Y para que esta cuarta visión tenga arraigo es necesario contarnos la historia de una manera completa. Lo importante no es la balanza de qué es lo que se consiguió y qué es lo que se cedió en la Transición, sino entender que esta hubiera resultado completamente inviable sin las movilizaciones obreras surgidas contra la dictadura, encabezadas por CCOO y el PCE, que sobre todo a partir de 1972 fueron derrumbando el aparato franquista en el contexto interno e internacional. Sin acontecimientos como el Proceso 1001 o las huelgas de Vigo, la muerte de Franco no hubiera sido más que un episodio sucesorio donde se hubiera podido configurar la dictadura en algo diferente, presentable a los ojos de Washington, con una jefatura del Estado monárquico con capacidades legislativas y ejecutivas, un sistema de partidos bajo estricta vigilancia y un poder Judicial como resguardo de las esencias. Sin irnos más lejos lo que hoy puede ser Marruecos. Sin irnos más lejos en lo que pretenden convertirnos los ultras.

De ahí que se produjera la matanza de Atocha de 1977, no como una venganza o un acto iracundo, último estertor del franquismo, sino como una herramienta que pretendió desatar la violencia política generalizada e impedir a la izquierda, por tanto, ser parte constructiva en la Constitución. No sólo no tenían todo atado, sino que la parte más aperturista del franquismo y la Corona se vieron obligados a negociar por una correlación de fuerzas que les era desfavorable y que emanaba de cada comité de empresa en manos de los comunistas. No se resta valor y audacia a personajes como Suárez o el propio Juan Carlos, sí se afirma que, más allá de sus deseos, estos no hubieran valido de nada frente al búnker franquista que se resquebrajó a causa de la organización política de la clase trabajadora.

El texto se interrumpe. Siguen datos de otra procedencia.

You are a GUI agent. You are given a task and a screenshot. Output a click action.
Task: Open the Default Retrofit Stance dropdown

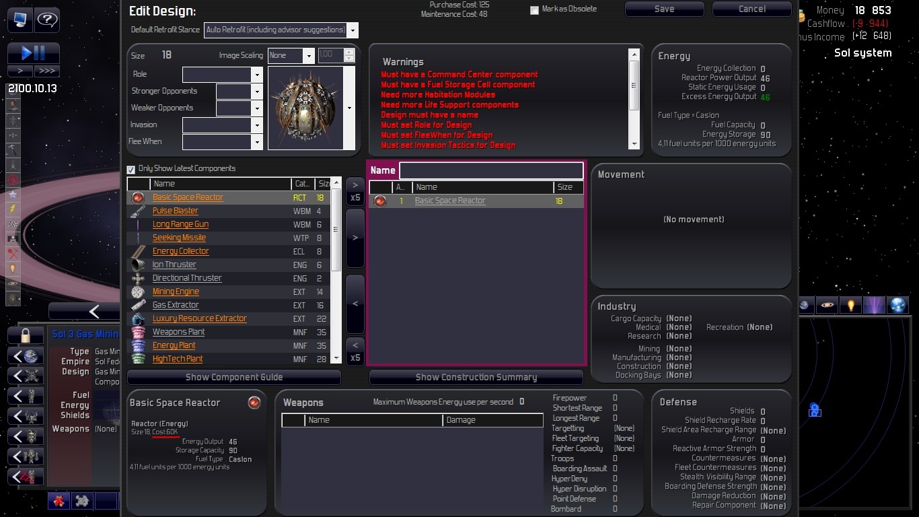(x=281, y=30)
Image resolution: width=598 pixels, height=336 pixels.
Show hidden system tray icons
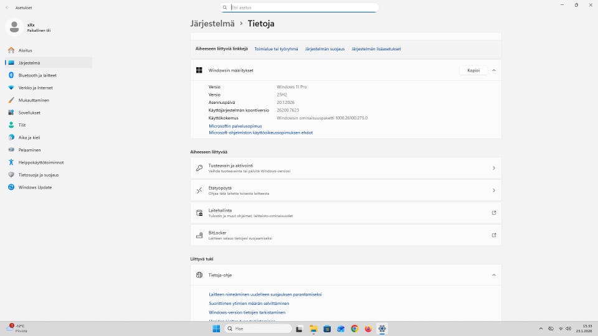click(539, 329)
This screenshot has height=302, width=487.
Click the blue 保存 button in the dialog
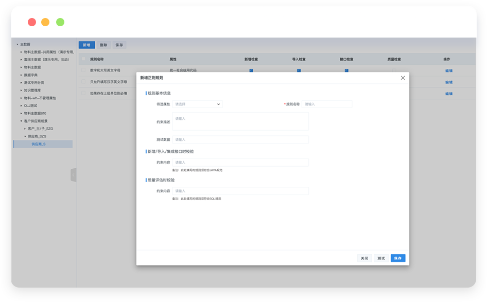pos(397,258)
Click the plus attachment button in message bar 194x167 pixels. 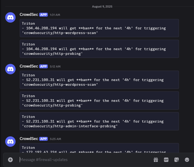[10, 159]
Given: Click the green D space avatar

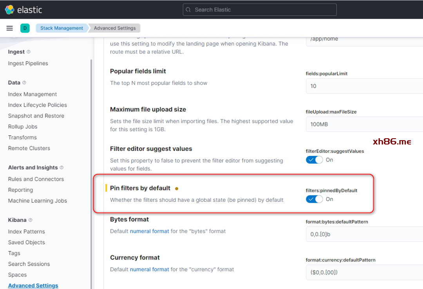Looking at the screenshot, I should coord(25,28).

Entonces, el método por el que millones de personas optaron por ser protagonistas históricos no fue sólo la apelación a una democracia en abstracto, sino unir ese impulso a los derechos civiles y laborales, dar cuerpo concreto a una aspiración para hacerla inmediata. Si hoy se quiere frenar el intento de involución el método tiene que ser el mismo. La cuarta visión sobre la Constitución debe desarrollar un sistema igualitarista donde la factura de la luz no suponga un descalabro o comprar una casa sea una hazaña imposible. Sólo desde lo prosaico se construye lo glorioso, sólo desde lo urgente se da cuerpo a lo permanente. Si la izquierda se empeña en quedarse fuera de lo que ella misma construyó, no podrá hacerlo evolucionar, tan sólo entretenerse con teorizar su superación mientras que otros, con el poder y los métodos adecuados, lo acabarán derrumbando por completo. Esta vez conviene no equivocarse.

La posición política en torno a la Constitución es clave para entender no sólo el tiempo que fue sino el que queda por venir. Más sobre todo en un momento en que nuestro país se enfrenta a una notable amenaza, el proceso de involución reaccionaria, pero también a una brillante oportunidad, colocarse a la vanguardia europea de la reconstrucción igualitaria. Quien maneje de forma exitosa la narrativa en torno a la Constitución, quien sea capaz de movilizar la potencia material de algunos de sus artículos, podrá decantar la balanza por una de las dos opciones. El tiempo de esta confrontación será breve, modulado por las citas electorales que quedan por venir, pero con una dinámica propia que afectará a las claves de la próxima legislatura. Sus efectos, sin embargo, serán prolongados: nos jugamos la situación sobre toda una generación.